Unlike the States, everyone on Jamaica does not own their own car. As well, people do not learn to drive until such time as they have access to a car, so we see a lot of adults idling their way down the peninsula near home, hands clamped to the wheel of the driver education vehicle. The lack of personal ownership of vehicles is a good thing in one respect – the existing transportation system offers little room for more cars. The roads are crowded enough in town, mostly with taxis and minibuses.
When the footbound Jamaican needs to travel, she can take a variety of public transports. The government runs a bus service for the transshipment of school kids, and has some scheduled routes around Kingston. Minibuses connect the rural towns with the larger burgs. Taxis pick up the slack.

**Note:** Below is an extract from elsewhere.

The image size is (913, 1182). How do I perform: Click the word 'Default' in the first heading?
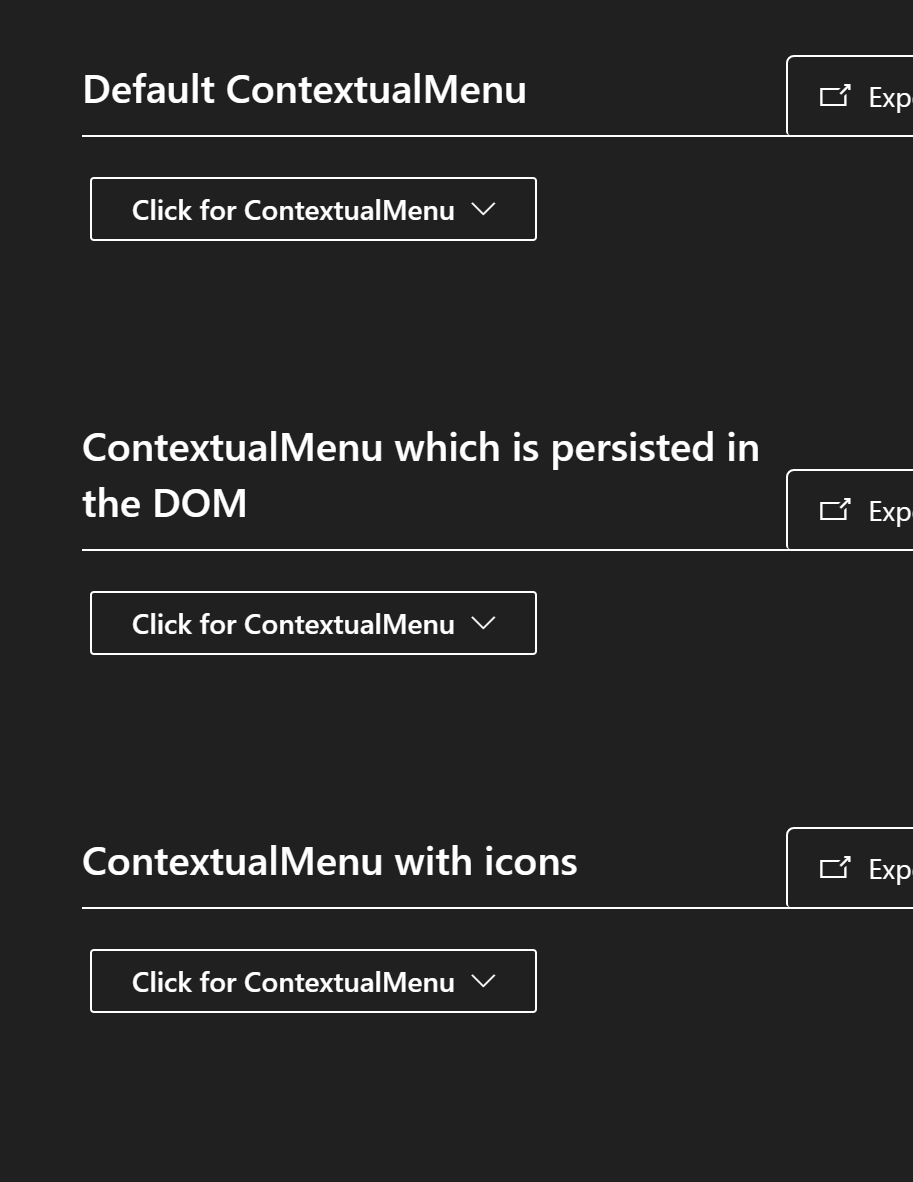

And there is a lot of slack on Jamaica.
And all of it is cheap. At least, compared to our wage, it is for the locals. If we white folk were to hop a taxi from the house to Doctor’s Cave Beach, the tourist price could be JA $200 to JA $300 or more a head. The local might pay JA $30 to get to the transit center in town, and another JA $20 to complete the trip.
As most of the traffic is locals traveling locally, the taximen collect huge numbers of fares in the twenty to fifty dollar range. Since the typical taxi guy is driving for fourteen hours a day, he has no time to deposit these monies into a local bank, and he ends up hoarding piles of small bills in his mattress, until such time as he decides to trade in the ol’ Lada Riva wagon and buy that white Corolla with the iffy suspension that he has had his eye on. Then he presents the seller with seventeen Lada bags full of fifties, hundreds, and assorted coin, which the seller takes to the bank, and on that day they have change.